In many neighborhoods, the backlog of foreclosed properties is now clearing, and home-selling activity is picking up dramatically. Meanwhile, buyers who've been waiting on the sidelines for several years are finally jumping in the fray.
"We're hearing about appreciation for the first time since 2008. That's causing a lot of people to hurry up and make a purchase before they're priced out of the market," says Karen Rittenhouse, author of "The Essential Handbook for Selling a Home."
Rittenhouse, an investor who heads her own realty firm, says buyer eagerness is prompting more wannabe sellers to plan a springtime sale this year. That, in turn, means leading real estate agents are juggling more listings.

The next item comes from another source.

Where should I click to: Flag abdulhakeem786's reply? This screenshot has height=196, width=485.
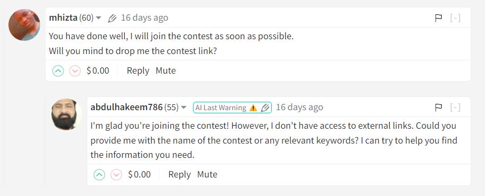[438, 108]
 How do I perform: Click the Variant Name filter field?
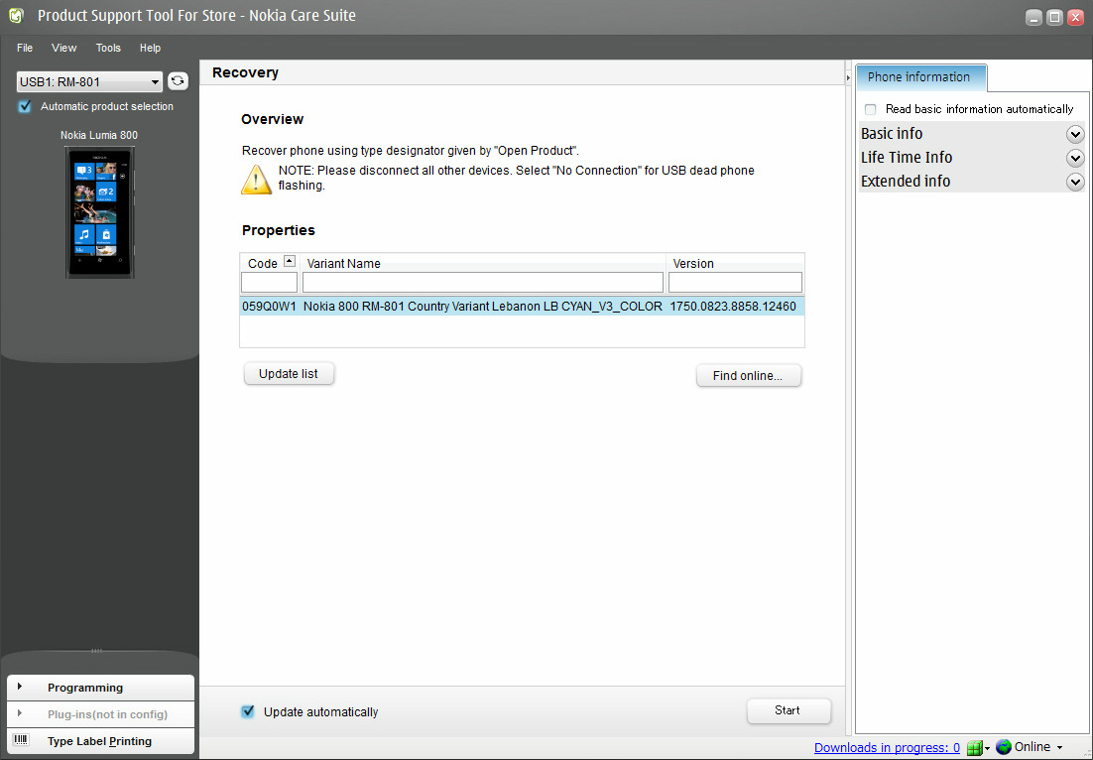point(482,283)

But Rittenhouse urges sellers to exercise extra caution when selecting an agent during this busy spring season, to make doubly sure their listing commands the personal attention it deserves.
"You need to ask for referrals, check references and interview every agent you're considering. Like hiring a cancer specialist, you don't want to just pick someone out of the phone book," she says.
Many successful agents hire assistants to handle much of their routine work, and Rittenhouse doesn't necessarily disapprove of this practice. But she says it's important that your primary agent handle such core functions as negotiating on your behalf when an offer comes in.
Eric Tyson, a personal finance expert and co-author of "House Selling for Dummies," says it isn't always easy to determine in advance whether an agent will give your listing the attention it deserves.
Here are a few pointers for home sellers:
-- Review a potential listing agent's track record.
Maybe the agent you're thinking of hiring is a superstar, having won numerous awards for sales volume. Even so, this could be the wrong one for you, Tyson says.
"Just because the agent is a big producer in sales volume doesn't mean (he or she has) expertise selling in your specific area or your type of house," he says.
Tyson and his co-author of "House Selling for Dummies," Ray Brown, urge would-be sellers to get an "activity list" from any agent they're considering. This should itemize all sales closed in the previous 12 months and show the property locations, as well as list and sale prices.
"You can't beat this raw data when you're sizing up an agent," says Tyson, who says an activity list is more revealing than all the awards an agent has won in the past. That's because it tells you how the agent is now performing on a day-to-day basis.
Agents don't just specialize in particular areas, they also specialize in certain price categories, and you should find someone whose focus aligns with your needs.
-- Ask the agents you interview about their vacation plans.
Obviously, agents like to pull away for vacations from time to time. But real estate experts caution against hiring one who plans to head for vacation during the early weeks of your listing period. That could hinder your sale at the time when buyer excitement about your place is high.
Often agents rely on backups when they're away. But Tyson says this is a poor option for clients, especially if the agent is gone for more than a couple of days during the period when offers are most likely to come in.
He says it's unreasonable to ask agents to forecast their travel plans a full year ahead. But a couple of months in advance, it's fair to ask about any lengthy absence that will occur shortly after your property goes on the market.
-- Seek out a responsive listing agent.
Starting the day that your property goes up for sale, you need to start getting a regular stream of feedback from your listing agent.
For example, if your agent stages an open house for real estate professionals in the area -- known as a "broker's open" -- you'll want to receive their comments about the price and condition of your home. Also, you'll want timely feedback from potential buyers who come through your place for showings.
Why is timely feedback essential to a successful sale? Because it allows you to correct course quickly. For instance, immediate feedback that your home is overpriced would let you adjust your price before it's stigmatized.
Your listing agent should be the one giving you feedback on a regular basis. To ensure this happens, you need an agent who is meticulous about collecting comments and passing them on.
You can increase your chances of finding a conscientious communicator by asking the references that your agent gives you whether they got regular feedback. Plus, you can insist that your listing agreement specify how often, and whether by phone, email or text, your agent will contact you.
"When it comes to selling your home, good communication with your listing agent isn't a luxury. It's crucial," Tyson says.